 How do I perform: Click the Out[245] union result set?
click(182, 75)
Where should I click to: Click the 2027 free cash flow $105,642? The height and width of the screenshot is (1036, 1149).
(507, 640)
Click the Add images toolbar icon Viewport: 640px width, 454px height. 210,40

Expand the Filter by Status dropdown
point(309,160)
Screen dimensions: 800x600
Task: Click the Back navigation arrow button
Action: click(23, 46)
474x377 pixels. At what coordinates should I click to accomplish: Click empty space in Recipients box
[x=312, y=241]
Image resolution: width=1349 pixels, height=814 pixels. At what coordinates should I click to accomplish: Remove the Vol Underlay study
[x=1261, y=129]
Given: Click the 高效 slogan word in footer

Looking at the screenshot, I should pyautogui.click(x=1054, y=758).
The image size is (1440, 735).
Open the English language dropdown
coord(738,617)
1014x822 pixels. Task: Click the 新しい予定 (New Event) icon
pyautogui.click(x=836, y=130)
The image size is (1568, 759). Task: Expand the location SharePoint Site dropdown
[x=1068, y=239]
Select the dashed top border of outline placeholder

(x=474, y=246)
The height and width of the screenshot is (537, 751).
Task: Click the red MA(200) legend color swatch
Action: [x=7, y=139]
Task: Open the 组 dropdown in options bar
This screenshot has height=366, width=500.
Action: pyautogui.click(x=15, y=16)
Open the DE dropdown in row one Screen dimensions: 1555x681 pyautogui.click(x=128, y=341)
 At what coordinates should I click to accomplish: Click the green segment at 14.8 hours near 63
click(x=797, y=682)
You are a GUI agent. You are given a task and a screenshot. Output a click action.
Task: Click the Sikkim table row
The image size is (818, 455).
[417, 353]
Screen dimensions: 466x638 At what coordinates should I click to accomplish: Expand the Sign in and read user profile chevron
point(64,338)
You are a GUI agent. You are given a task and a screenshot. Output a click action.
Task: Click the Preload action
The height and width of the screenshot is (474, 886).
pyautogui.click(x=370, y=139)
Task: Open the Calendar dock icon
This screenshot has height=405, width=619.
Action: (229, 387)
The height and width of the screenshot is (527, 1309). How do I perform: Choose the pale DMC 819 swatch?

--------------------------------------------------

● WHAT THE TASK REQUIRES
Please write the entries out again exactly as they stand.

● EXPECTED ANSWER
 How do I perform: Click the Out[245] union result set?
click(182, 75)
Where should I click to: Click the 2027 free cash flow $105,642? The height and width of the screenshot is (1036, 1149).
(507, 640)
Click the Add images toolbar icon Viewport: 640px width, 454px height. 210,40

Expand the Filter by Status dropdown
point(309,160)
Screen dimensions: 800x600
Task: Click the Back navigation arrow button
Action: click(23, 46)
474x377 pixels. At what coordinates should I click to accomplish: Click empty space in Recipients box
[x=312, y=241]
Image resolution: width=1349 pixels, height=814 pixels. At what coordinates should I click to accomplish: Remove the Vol Underlay study
[x=1261, y=129]
Given: Click the 高效 slogan word in footer

Looking at the screenshot, I should pyautogui.click(x=1054, y=758).
The image size is (1440, 735).
Open the English language dropdown
coord(738,617)
1014x822 pixels. Task: Click the 新しい予定 (New Event) icon
pyautogui.click(x=836, y=130)
The image size is (1568, 759). Task: Expand the location SharePoint Site dropdown
[x=1068, y=239]
Select the dashed top border of outline placeholder

(x=474, y=246)
The height and width of the screenshot is (537, 751).
Task: Click the red MA(200) legend color swatch
Action: [x=7, y=139]
Task: Open the 组 dropdown in options bar
This screenshot has height=366, width=500.
Action: pyautogui.click(x=15, y=16)
Open the DE dropdown in row one Screen dimensions: 1555x681 pyautogui.click(x=128, y=341)
 At what coordinates should I click to accomplish: Click the green segment at 14.8 hours near 63
click(x=797, y=682)
You are a GUI agent. You are given a task and a screenshot. Output a click action.
Task: Click the Sikkim table row
The image size is (818, 455).
[417, 353]
Screen dimensions: 466x638 At what coordinates should I click to accomplish: Expand the Sign in and read user profile chevron
point(64,338)
You are a GUI agent. You are given a task and a screenshot. Output a click action.
Task: Click the Preload action
The height and width of the screenshot is (474, 886).
pyautogui.click(x=370, y=139)
Task: Open the Calendar dock icon
This screenshot has height=405, width=619.
Action: (229, 387)
The height and width of the screenshot is (527, 1309). How do I perform: Choose the pale DMC 819 swatch?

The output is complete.